Another problem with dm along these lines is the mechanism for
notifying userspace, I am assuming this is still via uevents? The
problem is that each notification requires a memory allocation which
might fail under load, especially if the blocked array is in the dirty
page write out path. The userspace notifications and failed device
handling in md are designed to not require memory allocations.
>> Also it does not take account of IO to other partitions on a device.
>> It is common to have a number of different arrays on the same device
>> set. You really want to resync to back off based on IO to all of
>> the device, not just to the array.
> Does MD RAID > 0 cope with that in multi-partition RAID configs ?
> disk1:part1+disk2:part1 -> md0 and disk1:part2+disk2:part2 -> md1 with
> global iostats for disk ?
By default it will hold off resync on other arrays when it notices
that multiple arrays share disks. A sysfs knob allows parallel
>> As I said, I would rather this didn't exist.
> I think its better to offer options to be utilized for different
> purposes. Tradeoff is always (some) overlap.
> We don't have one filesystem for all use cases ;-)

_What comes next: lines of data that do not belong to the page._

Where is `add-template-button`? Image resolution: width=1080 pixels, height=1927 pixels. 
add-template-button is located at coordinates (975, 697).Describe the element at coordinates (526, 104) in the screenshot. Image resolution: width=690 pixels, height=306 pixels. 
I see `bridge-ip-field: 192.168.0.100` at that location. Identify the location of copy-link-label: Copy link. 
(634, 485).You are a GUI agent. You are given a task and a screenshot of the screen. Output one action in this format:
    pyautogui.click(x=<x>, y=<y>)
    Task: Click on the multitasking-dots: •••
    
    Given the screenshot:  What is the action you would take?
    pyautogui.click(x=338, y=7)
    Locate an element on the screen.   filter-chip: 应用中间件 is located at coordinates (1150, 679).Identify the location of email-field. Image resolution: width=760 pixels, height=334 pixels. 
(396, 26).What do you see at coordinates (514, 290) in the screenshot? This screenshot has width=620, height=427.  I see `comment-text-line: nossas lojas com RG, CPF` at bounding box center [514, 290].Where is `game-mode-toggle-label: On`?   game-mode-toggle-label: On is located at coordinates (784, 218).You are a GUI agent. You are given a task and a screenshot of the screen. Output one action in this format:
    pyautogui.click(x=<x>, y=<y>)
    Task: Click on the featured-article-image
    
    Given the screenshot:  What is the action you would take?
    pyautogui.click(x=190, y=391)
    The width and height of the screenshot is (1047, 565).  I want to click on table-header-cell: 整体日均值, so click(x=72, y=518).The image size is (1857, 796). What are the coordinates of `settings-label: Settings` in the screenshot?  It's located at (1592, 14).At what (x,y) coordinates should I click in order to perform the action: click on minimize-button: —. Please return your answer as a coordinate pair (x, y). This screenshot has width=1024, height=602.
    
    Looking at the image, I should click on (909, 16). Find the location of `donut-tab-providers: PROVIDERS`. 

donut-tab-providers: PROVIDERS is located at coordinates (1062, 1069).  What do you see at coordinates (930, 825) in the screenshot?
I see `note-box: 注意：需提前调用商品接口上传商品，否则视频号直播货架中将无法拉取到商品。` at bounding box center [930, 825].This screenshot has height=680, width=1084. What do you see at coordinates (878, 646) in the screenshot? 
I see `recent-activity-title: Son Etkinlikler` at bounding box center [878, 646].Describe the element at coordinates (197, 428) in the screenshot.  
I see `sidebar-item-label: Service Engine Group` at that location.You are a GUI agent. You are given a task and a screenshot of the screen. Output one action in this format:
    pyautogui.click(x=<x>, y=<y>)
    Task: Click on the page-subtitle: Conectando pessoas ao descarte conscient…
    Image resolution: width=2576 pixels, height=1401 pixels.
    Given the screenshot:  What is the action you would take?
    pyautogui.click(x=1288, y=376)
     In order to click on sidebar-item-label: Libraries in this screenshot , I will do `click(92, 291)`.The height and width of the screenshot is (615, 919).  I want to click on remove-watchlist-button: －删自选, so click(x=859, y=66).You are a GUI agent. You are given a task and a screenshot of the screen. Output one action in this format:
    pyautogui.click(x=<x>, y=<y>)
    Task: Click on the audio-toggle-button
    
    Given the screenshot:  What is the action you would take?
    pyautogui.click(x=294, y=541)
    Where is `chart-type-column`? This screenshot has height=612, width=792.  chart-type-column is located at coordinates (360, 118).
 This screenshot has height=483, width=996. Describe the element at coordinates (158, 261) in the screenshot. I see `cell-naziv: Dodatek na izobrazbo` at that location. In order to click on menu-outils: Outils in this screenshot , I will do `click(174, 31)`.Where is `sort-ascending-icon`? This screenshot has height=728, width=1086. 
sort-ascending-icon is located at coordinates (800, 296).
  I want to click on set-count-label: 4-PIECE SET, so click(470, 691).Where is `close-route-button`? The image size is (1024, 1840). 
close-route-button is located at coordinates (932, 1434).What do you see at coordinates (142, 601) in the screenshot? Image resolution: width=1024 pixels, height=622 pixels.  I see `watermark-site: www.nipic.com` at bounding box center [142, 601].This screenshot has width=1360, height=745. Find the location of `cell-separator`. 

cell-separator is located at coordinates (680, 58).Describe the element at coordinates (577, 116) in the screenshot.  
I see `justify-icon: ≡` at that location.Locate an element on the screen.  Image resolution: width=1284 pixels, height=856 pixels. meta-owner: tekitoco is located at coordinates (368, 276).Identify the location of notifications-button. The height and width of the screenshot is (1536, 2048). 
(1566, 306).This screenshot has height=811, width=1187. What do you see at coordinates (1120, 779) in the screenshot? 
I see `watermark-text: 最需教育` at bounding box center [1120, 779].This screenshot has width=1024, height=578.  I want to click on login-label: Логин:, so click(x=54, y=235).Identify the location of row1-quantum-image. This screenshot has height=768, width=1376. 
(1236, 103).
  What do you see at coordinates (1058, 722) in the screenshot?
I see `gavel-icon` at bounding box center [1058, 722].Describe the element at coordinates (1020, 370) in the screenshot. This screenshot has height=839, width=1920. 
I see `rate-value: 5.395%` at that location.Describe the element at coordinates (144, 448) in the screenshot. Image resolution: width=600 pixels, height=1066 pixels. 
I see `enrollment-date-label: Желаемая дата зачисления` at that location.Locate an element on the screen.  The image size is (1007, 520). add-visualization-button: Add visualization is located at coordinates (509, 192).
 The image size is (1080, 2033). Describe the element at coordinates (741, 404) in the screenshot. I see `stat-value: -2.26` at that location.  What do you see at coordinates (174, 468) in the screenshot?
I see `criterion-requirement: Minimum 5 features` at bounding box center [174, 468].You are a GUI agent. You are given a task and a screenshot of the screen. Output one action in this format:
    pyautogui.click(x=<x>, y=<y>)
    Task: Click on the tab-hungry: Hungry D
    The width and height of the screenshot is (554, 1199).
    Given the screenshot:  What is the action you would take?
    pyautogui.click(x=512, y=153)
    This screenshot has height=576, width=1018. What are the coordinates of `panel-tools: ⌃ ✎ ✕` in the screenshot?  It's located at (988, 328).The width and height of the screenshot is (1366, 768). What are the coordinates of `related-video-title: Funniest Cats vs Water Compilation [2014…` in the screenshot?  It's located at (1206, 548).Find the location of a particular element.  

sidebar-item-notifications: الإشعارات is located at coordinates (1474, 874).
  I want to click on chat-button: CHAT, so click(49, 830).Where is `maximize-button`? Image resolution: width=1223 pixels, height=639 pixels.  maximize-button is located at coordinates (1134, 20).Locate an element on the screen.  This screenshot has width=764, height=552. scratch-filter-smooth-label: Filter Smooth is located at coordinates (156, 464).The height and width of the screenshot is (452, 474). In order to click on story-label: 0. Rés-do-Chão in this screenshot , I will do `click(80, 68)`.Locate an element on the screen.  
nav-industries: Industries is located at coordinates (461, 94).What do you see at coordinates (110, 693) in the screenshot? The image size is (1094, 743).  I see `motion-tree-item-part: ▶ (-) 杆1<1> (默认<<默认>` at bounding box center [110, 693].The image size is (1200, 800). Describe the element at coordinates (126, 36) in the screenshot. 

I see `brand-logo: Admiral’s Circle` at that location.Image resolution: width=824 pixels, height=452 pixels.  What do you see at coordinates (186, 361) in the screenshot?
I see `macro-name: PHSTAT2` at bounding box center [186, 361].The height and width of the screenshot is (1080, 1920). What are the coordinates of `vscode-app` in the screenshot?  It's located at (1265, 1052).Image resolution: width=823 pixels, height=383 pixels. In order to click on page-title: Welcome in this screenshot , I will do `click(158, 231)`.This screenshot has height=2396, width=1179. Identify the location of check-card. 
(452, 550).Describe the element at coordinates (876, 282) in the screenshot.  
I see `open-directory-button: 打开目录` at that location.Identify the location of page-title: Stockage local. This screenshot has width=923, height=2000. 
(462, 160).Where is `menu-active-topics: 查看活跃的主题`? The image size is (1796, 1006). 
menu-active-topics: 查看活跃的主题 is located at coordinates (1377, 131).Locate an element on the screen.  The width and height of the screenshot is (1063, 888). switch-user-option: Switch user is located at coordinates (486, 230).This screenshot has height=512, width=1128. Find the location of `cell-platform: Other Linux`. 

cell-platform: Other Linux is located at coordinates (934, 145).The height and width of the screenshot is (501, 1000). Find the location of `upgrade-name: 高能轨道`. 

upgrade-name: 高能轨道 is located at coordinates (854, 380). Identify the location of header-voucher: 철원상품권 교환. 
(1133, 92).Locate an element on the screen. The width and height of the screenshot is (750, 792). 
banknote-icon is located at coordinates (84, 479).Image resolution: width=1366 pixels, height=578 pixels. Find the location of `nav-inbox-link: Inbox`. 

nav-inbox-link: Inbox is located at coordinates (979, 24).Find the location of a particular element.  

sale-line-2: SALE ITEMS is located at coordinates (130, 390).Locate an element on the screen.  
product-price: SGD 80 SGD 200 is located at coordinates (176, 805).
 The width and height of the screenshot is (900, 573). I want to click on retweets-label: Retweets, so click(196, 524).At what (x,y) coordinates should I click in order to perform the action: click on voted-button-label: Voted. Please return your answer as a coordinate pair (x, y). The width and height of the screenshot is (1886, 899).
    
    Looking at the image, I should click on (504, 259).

That argument does not fly in this case. md is already suitable for
the dmraid use case (i.e kernel raid/userspace metadata).
>> But it could be
>> emulated (except for the statistics) if needed - md can already
>> adjust resync speed and cache size.
>> What is missing is agreement on how to handle synchronous metadata
>> updates. md waits for the drive failure to be acknowledged. It is
>> automatically marked as 'Blocked' on an error, and user-space must
>> clear that flag.
> Yes, Mikulas already put thought into that.
> Let's allow him /and others) to join in.
>> I suspect, using your model, the approach would be a 'dm-message'
>> acknowledging that a given device is faulty. I would, of course,
>> rather this be done via sysfs.
>> I will try to look at factoring out the md specific part of md/raid5
>> over the next few days (maybe next week) and see how that looks.
> That'll be interesting to see how it fits into the device-mapper
Yes, kernel ABI compatibility is the better  way to go. I will
also revive the ideas/patches I had along these lines.